[What to produce] Copy out the lines of these records word for word, omitting the pictures.

[Entries for locating words and elements]

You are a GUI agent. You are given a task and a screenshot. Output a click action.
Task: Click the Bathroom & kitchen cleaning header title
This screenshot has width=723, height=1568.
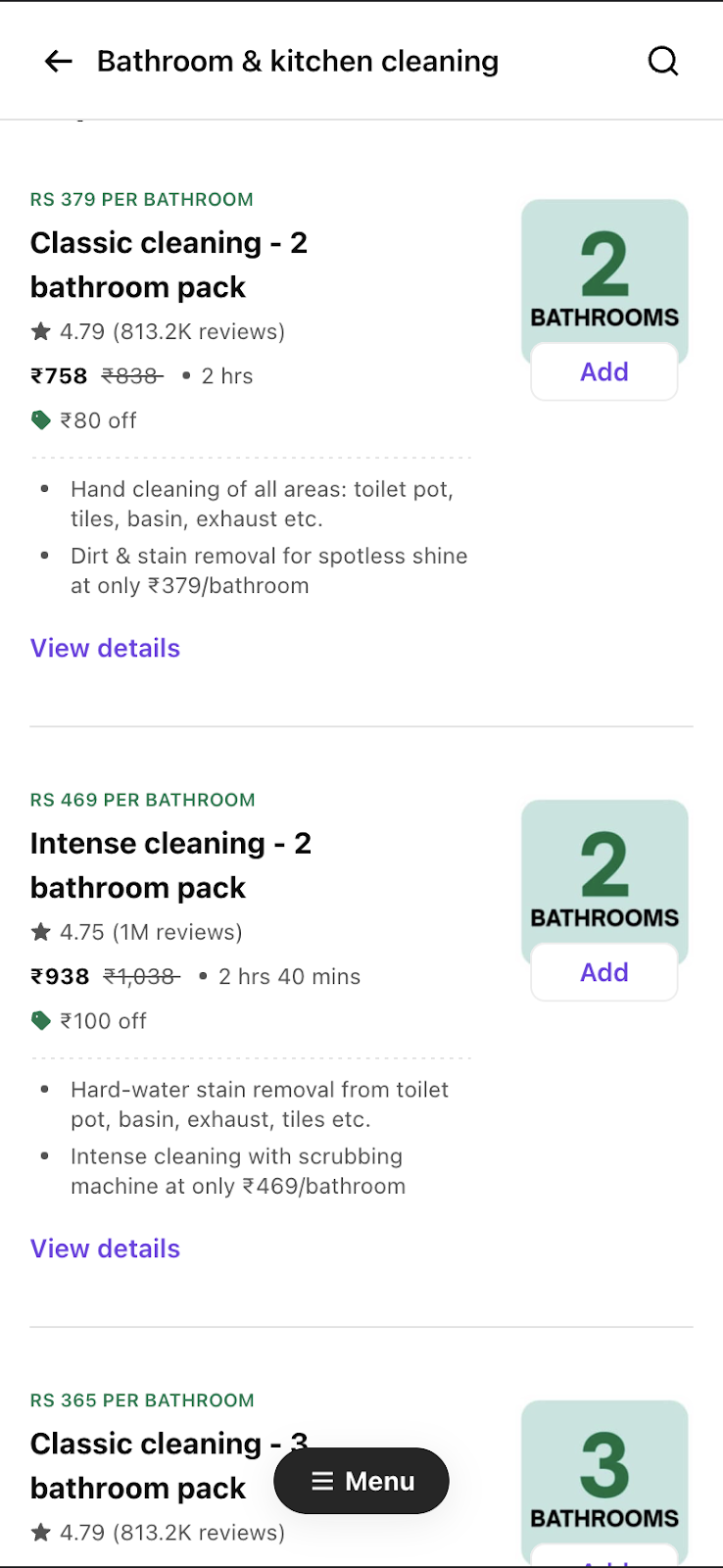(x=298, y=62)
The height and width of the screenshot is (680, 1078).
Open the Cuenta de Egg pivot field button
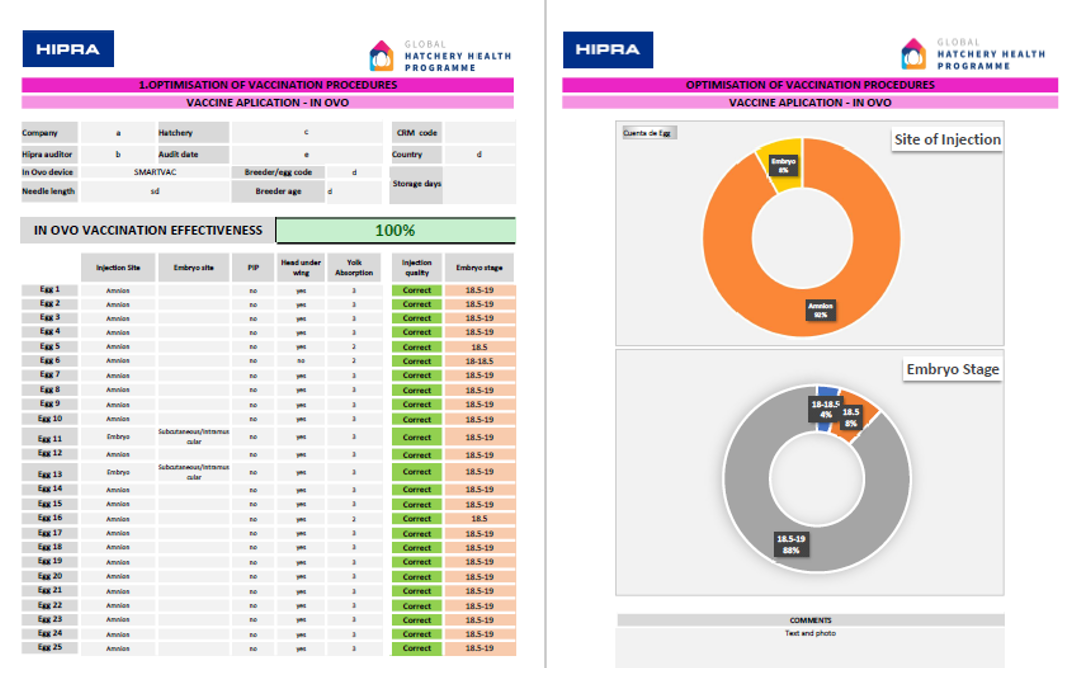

[Problem solution]
You are a GUI agent. You are given a task and a screenshot. Output a click action.
Task: Click the Bathroom & kitchen cleaning header title
This screenshot has width=723, height=1568.
(x=298, y=62)
The height and width of the screenshot is (680, 1078).
Open the Cuenta de Egg pivot field button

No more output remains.